Skip to main content

Modern decision trees in Python

Project description

Code style: black CircleCI Main Checked with mypy codecov PyPI Download count Latest PyPI release

scikit-tree

scikit-tree is a scikit-learn compatible API for building state-of-the-art decision trees. These include unsupervised trees, oblique trees, uncertainty trees, quantile trees and causal trees.

Tree-models have withstood the test of time, and are consistently used for modern-day data science and machine learning applications. They especially perform well when there are limited samples for a problem and are flexible learners that can be applied to a wide variety of different settings, such as tabular, images, time-series, genomics, EEG data and more.

Documentation

See here for the documentation for our dev version: https://docs.neurodata.io/scikit-tree/dev/index.html

Why oblique trees and why trees beyond those in scikit-learn?

In 2001, Leo Breiman proposed two types of Random Forests. One was known as Forest-RI, which is the axis-aligned traditional random forest. One was known as Forest-RC, which is the random oblique linear combinations random forest. This leveraged random combinations of features to perform splits. MORF builds upon Forest-RC by proposing additional functions to combine features. Other modern tree variants such as Canonical Correlation Forests (CCF), Extended Isolation Forests, Quantile Forests, or unsupervised random forests are also important at solving real-world problems using robust decision tree models.

Installation

Our installation will try to follow scikit-learn installation as close as possible, as we contain Cython code subclassed, or inspired by the scikit-learn tree submodule.

Dependencies

We minimally require:

* Python (>=3.9)
* numpy
* scipy
* scikit-learn >= 1.3

Installation with Pip (https://pypi.org/project/scikit-tree/)

Installing with pip on a conda environment is the recommended route.

pip install scikit-tree

Building locally with Meson (For developers)

** Task prompt **
Reproduce the passage of the scikit-tree project description between "Skip to main" and "data and more.", inclusive.

** Information supplied **
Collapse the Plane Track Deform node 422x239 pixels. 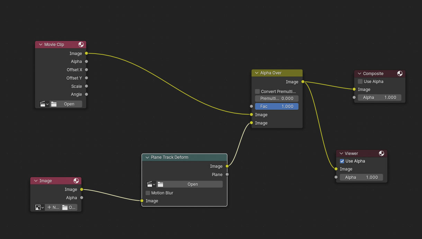tap(147, 157)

** The completed task **
Skip to main content

Modern decision trees in Python

Project description

Code style: black CircleCI Main Checked with mypy codecov PyPI Download count Latest PyPI release

scikit-tree

scikit-tree is a scikit-learn compatible API for building state-of-the-art decision trees. These include unsupervised trees, oblique trees, uncertainty trees, quantile trees and causal trees.

Tree-models have withstood the test of time, and are consistently used for modern-day data science and machine learning applications. They especially perform well when there are limited samples for a problem and are flexible learners that can be applied to a wide variety of different settings, such as tabular, images, time-series, genomics, EEG data and more.